Screen grounding examples
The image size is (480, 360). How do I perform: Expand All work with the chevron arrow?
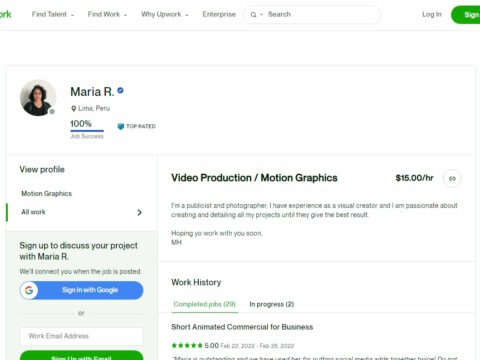click(140, 212)
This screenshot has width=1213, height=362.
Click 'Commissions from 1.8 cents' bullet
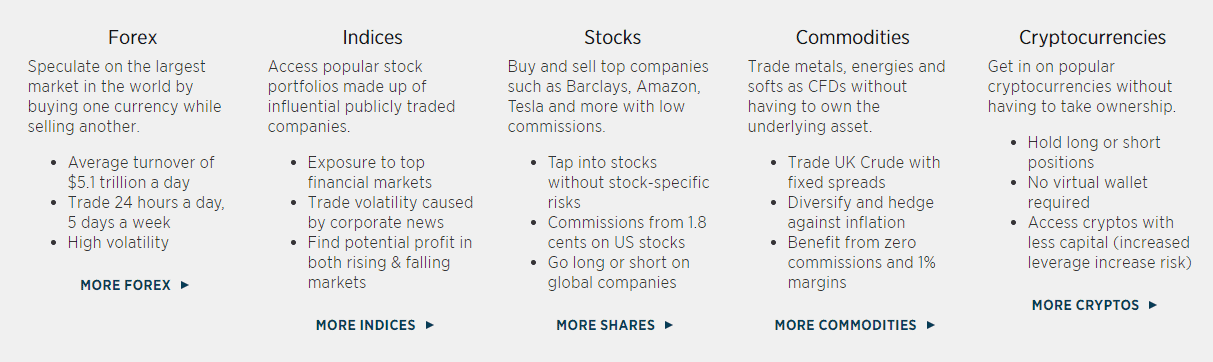tap(627, 232)
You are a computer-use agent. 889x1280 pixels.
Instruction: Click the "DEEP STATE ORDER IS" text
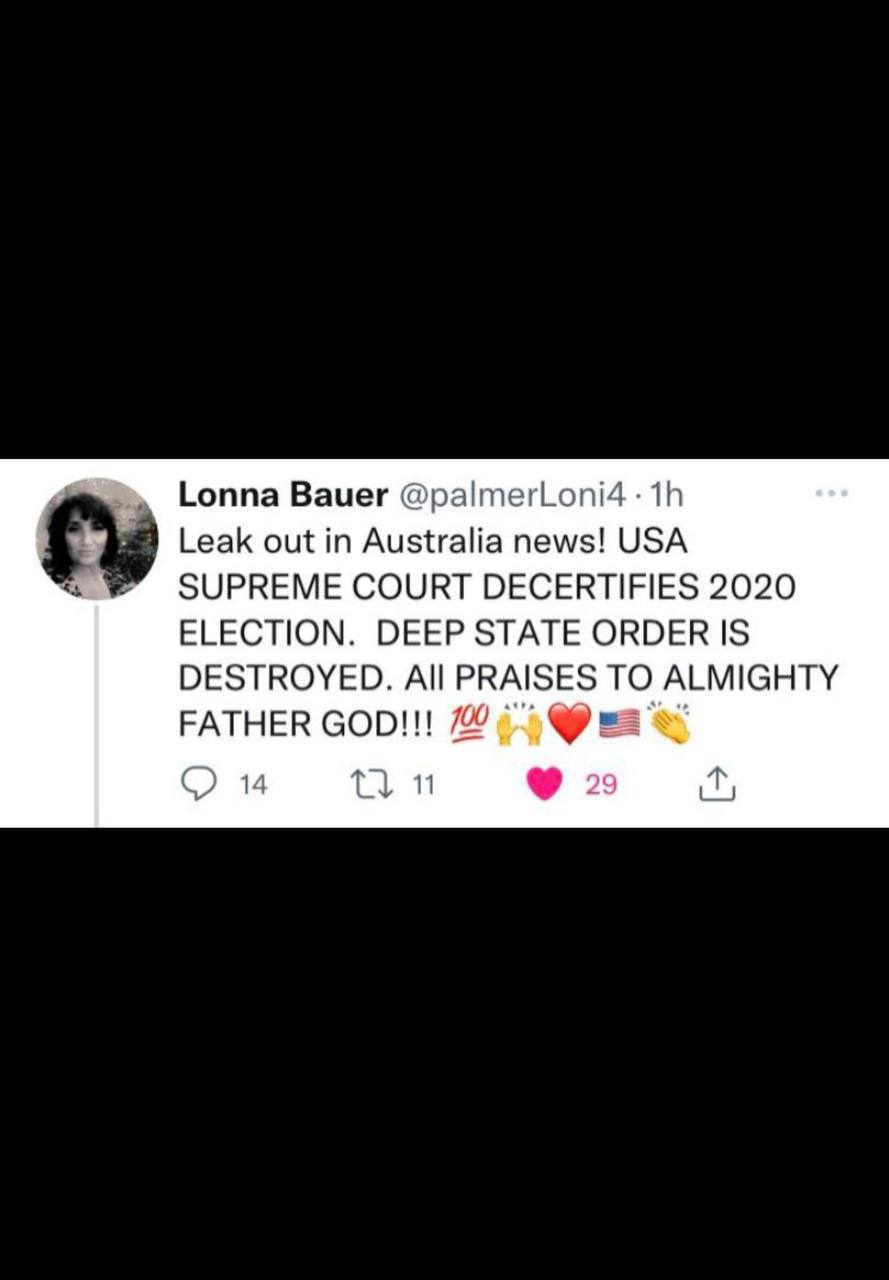click(563, 633)
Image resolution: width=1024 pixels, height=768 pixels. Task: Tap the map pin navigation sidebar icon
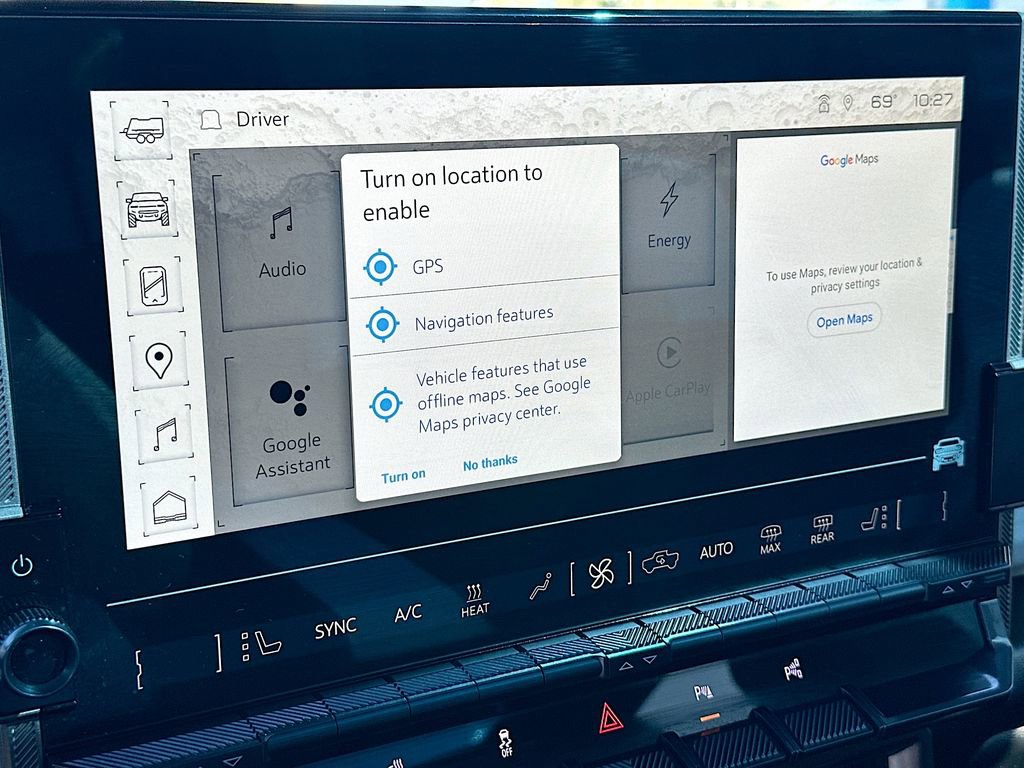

- _REQUIREMENTS_: Arrange all of the data above as a numbered list, omitting any blank lines. Leave the pictures out of your answer.

- _WRITTEN SOLUTION_:
1. The image size is (480, 360). How do I perform: Expand All work with the chevron arrow?
2. click(140, 212)
3. This screenshot has width=1213, height=362.
4. Click 'Commissions from 1.8 cents' bullet
5. tap(627, 232)
6. You are a computer-use agent. 889x1280 pixels.
7. Instruction: Click the "DEEP STATE ORDER IS" text
8. click(563, 633)
9. Image resolution: width=1024 pixels, height=768 pixels. Task: Tap the map pin navigation sidebar icon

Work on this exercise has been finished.